Ban on Capitol open carry wise but didn’t go far enough
The Michigan State Capitol Commission earlier this week banned the open carry of firearms in Michigan’s Capitol.
Good move, but it didn’t go far enough.
The timing was right to do this. Most of us know what happened on Jan. 6 when an out-of-control mob stormed the U.S. Capitol, which resulted in the deaths of five people and caused a great deal of destruction and mayhem.
The rioters — and we’re not calling them protesters, because that would be too generous and highly inaccurate — were angry over what they believed was an unfair presidential election outcome.
Joe Biden decisively beat incumbent Donald Trump, to their dismay.

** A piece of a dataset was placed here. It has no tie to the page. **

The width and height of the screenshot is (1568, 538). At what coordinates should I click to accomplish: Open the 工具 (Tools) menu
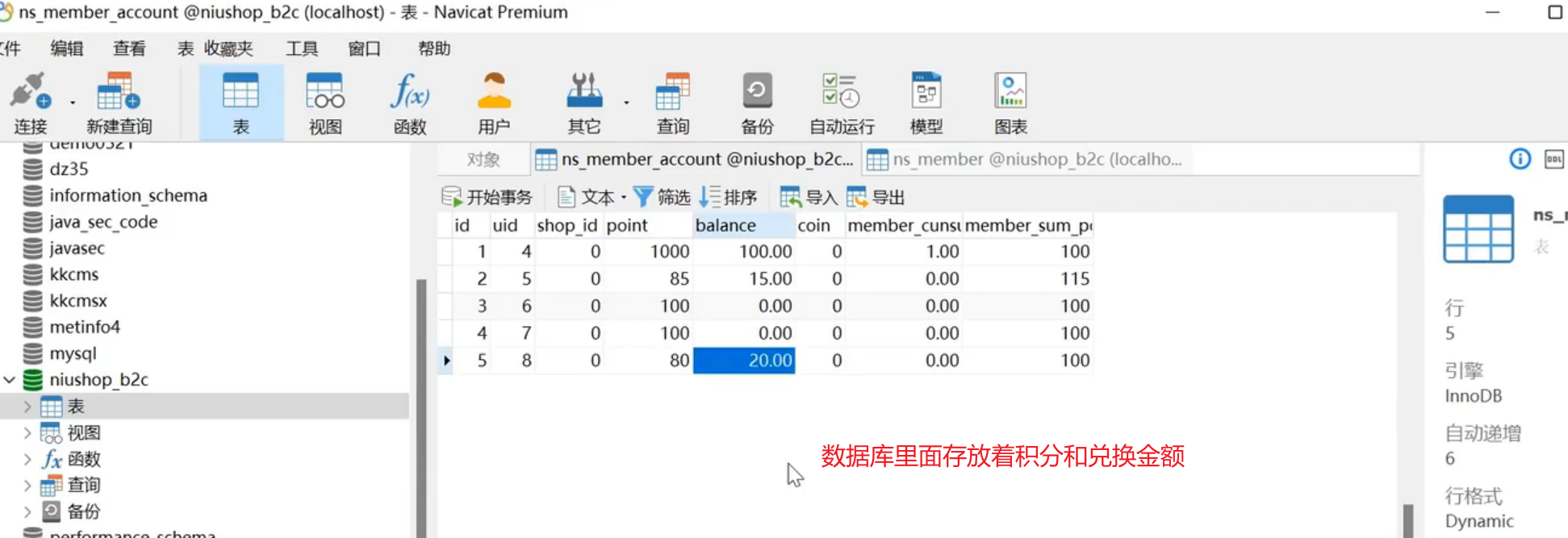[302, 49]
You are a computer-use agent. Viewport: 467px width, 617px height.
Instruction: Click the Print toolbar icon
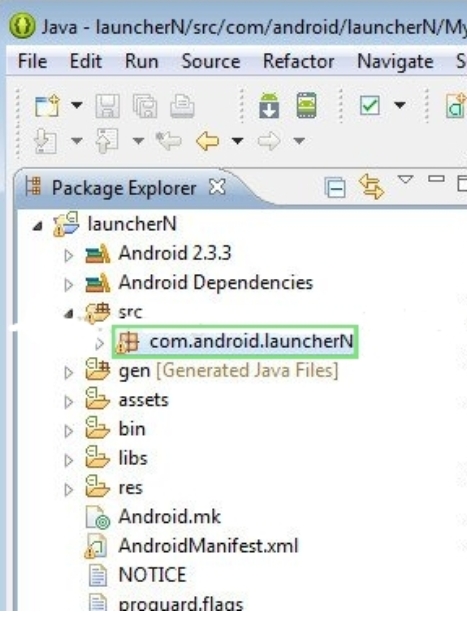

They didn’t want to go away quietly, and they might not want to disappear into the mist in the upcoming days. That’s why the commission’s decision was fortuitous.
Moves to ban weapons at Michigan’s Capitol have been pushed since April, according to the Associated Press, when many individuals — some armed with long rifles and other weapons — entered the statehouse and demanded to be allowed on to the floor of a legislative chamber that was closed to the public.
Now the commission has changed its tune, appropriately, we believe.
Tensions are high that unrest may take place not only in Washington, D.C, but state capitals as well. The AP reported that the FBI has warned of plans for armed protests in the days leading up to the inauguration on Jan. 20.
Here at The Mining Journal, we support the Second Amendment. We always have. Owning and using firearms is entirely appropriate. But there’s a place for everything.
The state capitol is not a place where guns should be, unless they are in the possession of police or similar personnel.
The commission should have banned all firearms from the capitol, but this is a good first step.